The Personal Impact of 2017 Corporate Tax Cuts: Empirical Evidence and Analysis
The Personal Impact of 2017 Corporate Tax Cuts: Empirical Evidence and Analysis
Recent political discourse often focuses on the impact of tax policies on various industries and populations. While the debate is heated, personal experiences can offer a clearer picture of the effects. In 2017, significant changes to corporate tax laws were implemented in the United States. This article examines the personal impact of these tax cuts through an analysis of the author's 2020 tax return data and empirical evidence.
Introduction to 2017 Tax Cuts and Controversies
The debate around 2017 corporate tax cuts is often polarized. Critics argue that improving corporate tax rates will disproportionately affect American consumers, while supporters claim it benefits American businesses and ultimately leads to job growth and increased wages. One interesting observation is how the liberal or progressive voters, often identified as Democrats, respond to increased tariffs on imported goods but become silent when their own constituents face higher taxes on corporations.
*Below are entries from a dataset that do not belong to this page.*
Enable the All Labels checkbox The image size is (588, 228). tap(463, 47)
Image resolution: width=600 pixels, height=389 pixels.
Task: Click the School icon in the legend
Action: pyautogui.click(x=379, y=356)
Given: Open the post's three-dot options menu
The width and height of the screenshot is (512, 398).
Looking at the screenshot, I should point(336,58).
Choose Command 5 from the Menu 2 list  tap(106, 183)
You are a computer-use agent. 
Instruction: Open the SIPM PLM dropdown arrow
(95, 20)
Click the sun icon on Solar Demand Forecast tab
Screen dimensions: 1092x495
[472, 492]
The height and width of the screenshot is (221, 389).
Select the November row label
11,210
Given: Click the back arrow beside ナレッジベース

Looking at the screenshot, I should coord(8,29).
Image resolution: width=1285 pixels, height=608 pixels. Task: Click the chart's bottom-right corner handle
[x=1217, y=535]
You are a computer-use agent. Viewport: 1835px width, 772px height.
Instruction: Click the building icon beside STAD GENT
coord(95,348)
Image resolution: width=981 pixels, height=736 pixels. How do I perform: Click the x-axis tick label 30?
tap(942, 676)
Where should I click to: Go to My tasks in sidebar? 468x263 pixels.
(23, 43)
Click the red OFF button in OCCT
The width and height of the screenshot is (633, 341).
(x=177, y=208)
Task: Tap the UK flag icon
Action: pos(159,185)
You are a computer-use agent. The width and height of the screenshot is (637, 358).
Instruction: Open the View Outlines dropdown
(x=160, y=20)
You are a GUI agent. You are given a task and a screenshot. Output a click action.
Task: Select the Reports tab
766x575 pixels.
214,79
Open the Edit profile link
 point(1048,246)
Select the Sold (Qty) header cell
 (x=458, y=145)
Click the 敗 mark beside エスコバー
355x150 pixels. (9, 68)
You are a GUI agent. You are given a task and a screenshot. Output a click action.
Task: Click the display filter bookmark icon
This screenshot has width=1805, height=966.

Personal Experience and Impact on Tax Returns
The author, who was recently engaged in their 2020 tax return, has empirical evidence to share regarding personal impacts. Utilizing the TurboTax year-to-year comparison feature, it was revealed that the new standard deduction, although helpful, led to a significant increase in federal income tax. In 2019, the author's family had a federal income tax payment of around $1,580, which increased to $3,400 in 2020. This 116% increase in tax is a stark contrast to a stable financial picture, causing the state return to cover the federal amount due for the first time in nearly twenty years.
Breaking Down the Tax Changes
The 2017 Tax Cuts and Jobs Act included numerous changes, but the standard deduction increase was particularly noteworthy. This change effectively reduced the incentive to itemize, which often helps higher-income individuals save money. For the author, the new standard deduction meant that the meticulous effort to itemize was redundant. However, it also meant a significant increase in taxes, as the new rates were applied to their income without the benefit of deductions.
Positive Outcomes and Job Creation
Despite the increase in personal tax burden, the author reports several positive outcomes resulting from the tax cuts. Firstly, the author is retired, so personal tax impacts are minimal. Secondly, their neighbors and family members have benefited from job creation. The author's children and wife encountered employment opportunities, with the wife securing a raise and a bonus. These positive outcomes indicate that while the changes may have a direct impact on personal finances, they can also drive broader economic benefits such as job creation and wage growth.
Conclusion
The experiences shared by the author illustrate the complexities of tax policy and its various impacts. While the increase in corporate tax rates initially led to higher personal tax burdens, the subsequent economic benefits, such as job creation and wage growth, highlight a broader positive impact. This analysis underscores the importance of empirical evidence in understanding the effects of tax policies beyond mere theoretical debates.